Adolescent dans les années 50, Michael rencontre Hanna, de dix ans son aînée et qui aime qu’on lui lise des livres. Elle disparaît sans laisser d’adresse et c’est par hasard que, étudiant en droit, il la retrouvera huit ans plus tard sur le banc des accusées dans un procès pour crimes de guerre : elle faisait partie de la garde du camp des femmes à Auschwitz, sélectionnant notamment les prisonnières devant être exécutées pour laisser la place aux arrivantes.

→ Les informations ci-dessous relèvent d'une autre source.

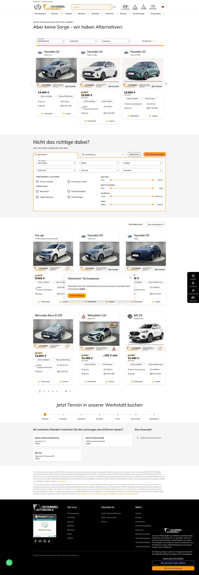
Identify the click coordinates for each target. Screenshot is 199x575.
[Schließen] (131, 277)
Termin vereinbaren (77, 296)
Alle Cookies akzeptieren (173, 568)
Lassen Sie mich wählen (173, 558)
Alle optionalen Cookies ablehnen (173, 563)
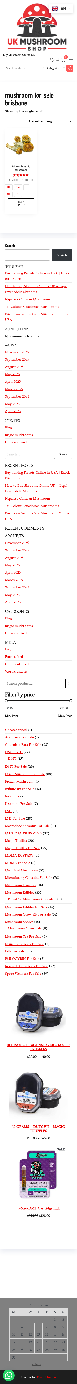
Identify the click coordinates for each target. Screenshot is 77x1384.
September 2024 (17, 396)
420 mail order (34, 1268)
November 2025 (17, 352)
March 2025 (14, 389)
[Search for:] (38, 454)
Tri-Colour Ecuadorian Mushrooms (32, 307)
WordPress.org (16, 671)
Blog (8, 427)
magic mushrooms (19, 435)
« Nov (36, 1364)
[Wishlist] (52, 60)
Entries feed (14, 656)
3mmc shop (42, 1291)
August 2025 (14, 367)
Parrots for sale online (32, 1274)
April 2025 (13, 381)
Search (10, 245)
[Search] (68, 683)
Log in (10, 649)
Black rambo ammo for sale (33, 1285)
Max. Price (65, 716)
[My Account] (57, 60)
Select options (21, 203)
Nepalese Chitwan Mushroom (27, 299)
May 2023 (12, 404)
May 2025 (12, 374)
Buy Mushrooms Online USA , (28, 1257)
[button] (71, 60)
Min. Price (11, 716)
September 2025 (17, 359)
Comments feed (17, 664)
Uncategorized (16, 442)
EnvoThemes (46, 1377)
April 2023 (13, 411)
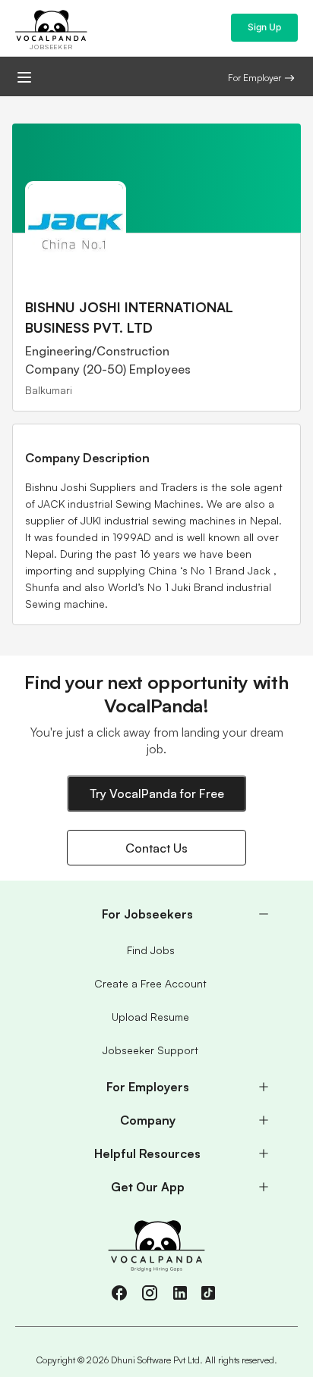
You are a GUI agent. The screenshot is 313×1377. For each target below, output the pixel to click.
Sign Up (264, 27)
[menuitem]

Critiquer ce film n’a rien d’évident. Il a pour lui, bien entendu, un sujet en or — qui n’est pas sans rappeler la question qui imprègne l’œuvre de Gavras (Music box et La main droite du diable notamment) : connaît-on ceux qu’on aime ? — et des acteurs impeccables. Il souffre cependant de la lourdeur de certaines scènes et de la légèreté du traitement réservé au personnage principal — je suppose que le bouquin, que je n’ai pas approché, était plutôt introspectif et que le réalisateur n’a pas vraiment su rendre cet aspect. On ne fait qu’effleurer ses dilemmes internes — la femme que j’aimais était une criminelle de guerre ; dois-je alléger sa peine en révélant son secret ; dois-je révéler que je l’aimais ; et toute cette sorte de choses… — qui devraient au contraire être la matière première du film.

Au final, ça reste très recommandable, mais je me dis qu’il y avait matière à faire beaucoup plus mieux.